Si l'on arrive à s'extirper de ce concept ringard de démocratie (et encore plus de « démocratie sociale »...) peut-on trouver quelque chose de plus efficace que la loi du plus fort ? Celle-ci fonctionne depuis des millénaires dans tout le règne animal, pourquoi donc s'en priver et oser penser "justice sociale" ?
Cependant, certains esprits chagrins et rétrogrades diraient peut-être que les animaux tendent, malgré tout, à garder un équilibre entre les forts et les faibles et que les prédateurs non humains ne détruisent que les proies qui sont strictement nécessaires à leur survie. L'humanité est-elle capable d'une telle sagesse? On a quelques contre-exemples...
Dans l'extension du domaine de la lutte, l'humain peut aller trop loin. Ainsi, si l'on imagine que cette réforme était un vrai projet et allait se mettre en place, peut-être que les français déjà en difficulté, et soumis à des frais de santé supplémentaires, ou à des diminutions de leur pouvoir d'achat (retraite, RSA...) réduiraient encore leur consommation. Peut-être que s'ensuivraient des fermetures d'entreprises. Peut-être que surviendraient en conséquence des diminutions d'entrées fiscales, ce qui aboutirait in fine à augmenter la dette de la France, ce qui est l'inverse du but recherché... On peut faire l'hypothèse que, pour que la machine économique fonctionne il faut que les malades soient soignés, les chômeurs indemnisés et que l’État assure à chacun un minimum pour vivre décemment et donc consommer. Il faut aussi protéger de la misère sociale, entretenir les infrastructures publiques, etc. Sinon la machine néolibérale se grippe. Parce que, si les possédants gagnent de l'argent, c'est tout le reste de la population qui consomme (et fait accessoirement la richesse des capitalistes). Mais encore faut-il que celle-ci soit en mesure de le faire...
Mais ce n'est pas grave, une petite récession présente quelques avantages non négligeables, puisque le but de casser les services publics aura été atteint et que les entreprises privées, qui visent les marchés couverts encore par le public, auront pu faire une razzia sur ces domaines (services de santé, enseignement, retraites...). De plus, les règles protégeant les travailleurs et les chômeurs ayant été encore plus allégées, les grands patrons se frotteront les mains.
Et, surtout, la faillite de l’État pourra conduire à une reprise en main de la France par des instances européennes sous l'influence de la finance internationale et des grandes entreprises capitalistes, via les agences de notation, avec à la clé une destruction orchestrée de tout notre modèle social et un enrichissement sans limites des ultra-riches qui dirigent le monde.

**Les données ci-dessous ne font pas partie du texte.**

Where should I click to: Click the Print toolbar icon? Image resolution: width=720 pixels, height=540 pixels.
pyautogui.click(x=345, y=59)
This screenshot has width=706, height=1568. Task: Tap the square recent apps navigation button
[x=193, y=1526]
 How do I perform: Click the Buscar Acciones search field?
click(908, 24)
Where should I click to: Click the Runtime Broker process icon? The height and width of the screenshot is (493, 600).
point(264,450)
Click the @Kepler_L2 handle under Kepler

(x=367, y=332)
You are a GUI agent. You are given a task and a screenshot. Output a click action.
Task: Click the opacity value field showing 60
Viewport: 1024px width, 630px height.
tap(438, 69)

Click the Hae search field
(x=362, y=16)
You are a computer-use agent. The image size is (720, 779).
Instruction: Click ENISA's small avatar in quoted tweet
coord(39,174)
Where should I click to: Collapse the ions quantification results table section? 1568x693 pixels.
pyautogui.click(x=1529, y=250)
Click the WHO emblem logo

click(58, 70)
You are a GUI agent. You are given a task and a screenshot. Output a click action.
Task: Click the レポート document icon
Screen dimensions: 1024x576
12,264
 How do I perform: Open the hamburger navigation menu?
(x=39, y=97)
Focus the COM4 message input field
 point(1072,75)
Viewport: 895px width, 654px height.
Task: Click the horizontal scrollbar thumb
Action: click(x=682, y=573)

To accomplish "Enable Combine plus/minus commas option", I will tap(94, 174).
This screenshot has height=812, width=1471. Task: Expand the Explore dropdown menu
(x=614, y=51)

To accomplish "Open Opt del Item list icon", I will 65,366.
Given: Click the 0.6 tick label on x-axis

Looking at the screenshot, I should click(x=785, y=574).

On entend souvent, avant que ce genre de décisions ne soient prises « On n'a plus les moyens de financer... » : notre modèle social, ou nos retraites, ou le chômage etc.
Je me permets de faire remarquer que la question de l'arbitrage entre faire payer les plus riches et les grandes entreprises ou tirer à vue sur les retraités, les pauvres et les très malades n'a même pas été abordée, puisqu'il a été énoncé d'emblée que, de toute façon, on n'augmenterait pas les impôts. Or, il n'y a rien de plus simple que de prendre l'argent là où il y en a. Freiner des dépenses utiles paraît autrement plus problématique.
Je ne sais pas, Monsieur le Premier ministre, si vous survivrez à la prochaine motion de censure.
Mais je constate que cela ne vous fait pas peur, peut-être même avez-vous envie d'être libéré du fardeau que constitue votre fonction, en fait, et ce serait la raison pour laquelle vous faites ces propositions que l'on peut trouver inconséquentes et dangereuses.
En tout cas, en attendant (et en tenant compte du fait que je fais partie du troupeau) au nom de tous les moutons qui n'ont plus la force de faire la révolution, et avec l'espoir que nous allons nous réveiller, je vous dis, poliment mais fermement:
« Non merci, Monsieur le Premier Ministre ! ».